Here are some basic revelations (i.e. what I would love to say to people who diss their kids in public). If your child doesn't treat you respectfully and lovingly, it's simply because you did not treat him or her with respect or with love during the years when they were learning how to be their best self. Children are hard-wired to love and respect their parents, so if you have modeled for them a different dynamic (by parenting with fear, manipulation, coersion, or neglect, and/or by abdicating your responsibilities as a parent to parent-substitutes) and are now reaping what you have sown, then it's your own damn fault and you should shut up and quit complaining about it.

Ahh, okay, now I feel better.

5 comments:

Toadkiller said...

Yeah but Ken Follet is a literary master! One of the best of our generation or something.

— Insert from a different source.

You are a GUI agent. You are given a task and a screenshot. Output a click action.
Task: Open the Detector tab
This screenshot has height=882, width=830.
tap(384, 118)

I know the board game Pillars of earth is an ok game.

Love ya!

Nydia said...

I sign under your words! Seems like this is the same everywhere. Here i Rio we see a lot of this,m even with young children like my son, who's only five! Lucas is not perfect=not a robot, so sometimes his "genius of the lamp" side wakes up and the turn of button can't be found. But he does respects us as parents and loves us as part of his heart, just like we do. He goes to school here - by law, unschooling is forbidden, but I was blessed with a husband who agreed staying home to take care of him (and the house!) while I was working - long story why it's the other way around in our little family: summoning up, Rodrigo went into surgery on his hernia, can't work at regular jobs, not being able to stand up or sitting up too long, and as I speak English I had a better chance to get a better job in the city than he would. So he's well adapted in kindergarten, a veteran going to his third year, but at home we try to fill his heart and mind with positive teachings respecting him as a person. he's a very funny little guy.
I think that I watched once Oprah mentioning this book on her tv show while I was changing channels, is it the same one?

Nydia said...

My keyboard is stucking some keys, sorry for the spelling!

Kelli said...

It's not too surprising that Brazil has outlawed homeschooling - compulsory education is the best way to indoctrinate younger generations to all believe the same things. I would imagine that having no free-thinking citizens is probably best for a socialist government. I've read a few articles about Brazil and homeschooling, and the underground homeschoolers there are starting to rise up. (Like here in the US, most of them are probably crazy fundamentalist Christians, but they are working for a basic human right to keep the family together, so in this case I guess I am on their side - imagine!) I bet you will be hearing more about it in the coming year. There's a new bill, even, introduced to your congress last month (http://lastdayswatchman.blogspot.com/2008/08/homeschooling-in-brazilian-congress.html) so maybe there is hope!

Nydia said...

There is one serious problem here in Brazil (but the country is not socialist, Kelli! hehehe There's a misunderstanding here) that makes things harder for those who want to teach their kids at home: many poor parents take their children from schools so they can work for them in the streets selling stuff like beer cans, candies, you name it. We had a couple in recent news who were being sued by the local authorities when they foud out they took their two kids form school for homeschooling. It was huge! They had to pas through a battery of exams to prove they were equal other students. Seems like now they will have to be enrolled somewhere. One thing I did was to put Lucas in a private school near our home. Public school, specially in Rio sucks! It's really bad and unfortunately the students are not the best example of behaviour. It's too complex of an issue to explain in a few words, though. We do our best to keep his mind open and sharp - as you can see we're very talkative! So the damage will not be done, I hope.